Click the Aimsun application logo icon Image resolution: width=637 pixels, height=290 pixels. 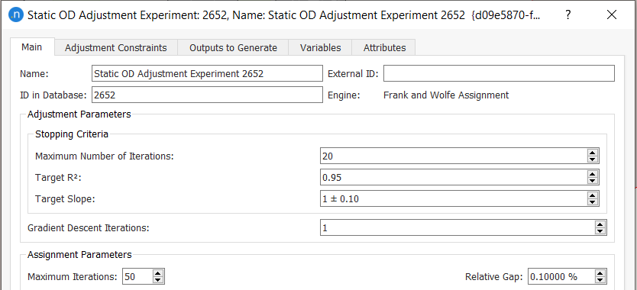tap(16, 15)
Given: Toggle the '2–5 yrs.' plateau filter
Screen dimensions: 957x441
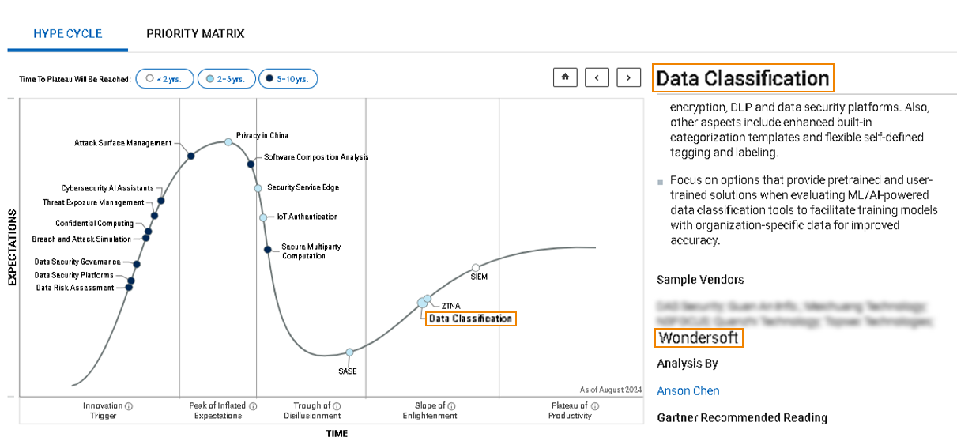Looking at the screenshot, I should click(225, 79).
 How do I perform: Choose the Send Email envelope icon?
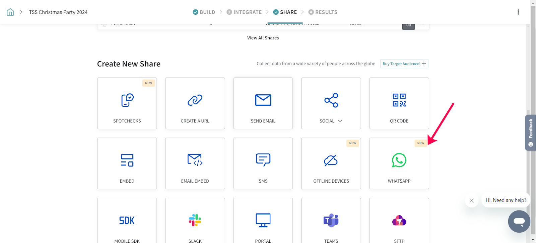tap(263, 100)
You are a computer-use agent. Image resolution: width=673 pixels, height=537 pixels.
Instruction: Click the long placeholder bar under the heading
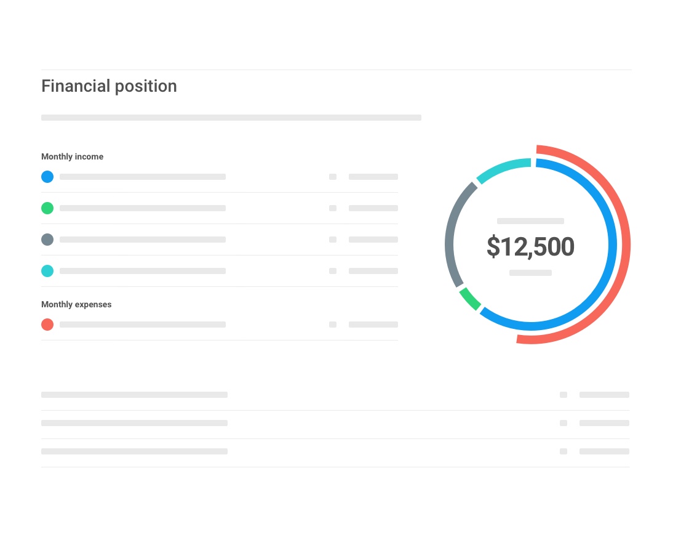[x=231, y=118]
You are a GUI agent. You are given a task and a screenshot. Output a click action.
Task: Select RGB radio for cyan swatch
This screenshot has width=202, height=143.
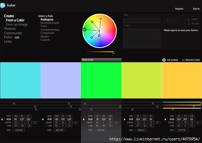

## Prompt
Starting at the line containing "How do I perform: Choose" and running through the end of the items, swap "screenshot" for "screen capture" and change nothing else. Leave out the pictures.

## The response
 How do I perform: Choose the Send Email envelope icon?
tap(263, 100)
You are a computer-use agent. Image resolution: width=673 pixels, height=537 pixels.
Instruction: Click the long placeholder bar under the heading
[x=231, y=118]
You are a GUI agent. You are given a task and a screen capture. Output a click action.
Task: Select RGB radio for cyan swatch
This screen capture has width=202, height=143.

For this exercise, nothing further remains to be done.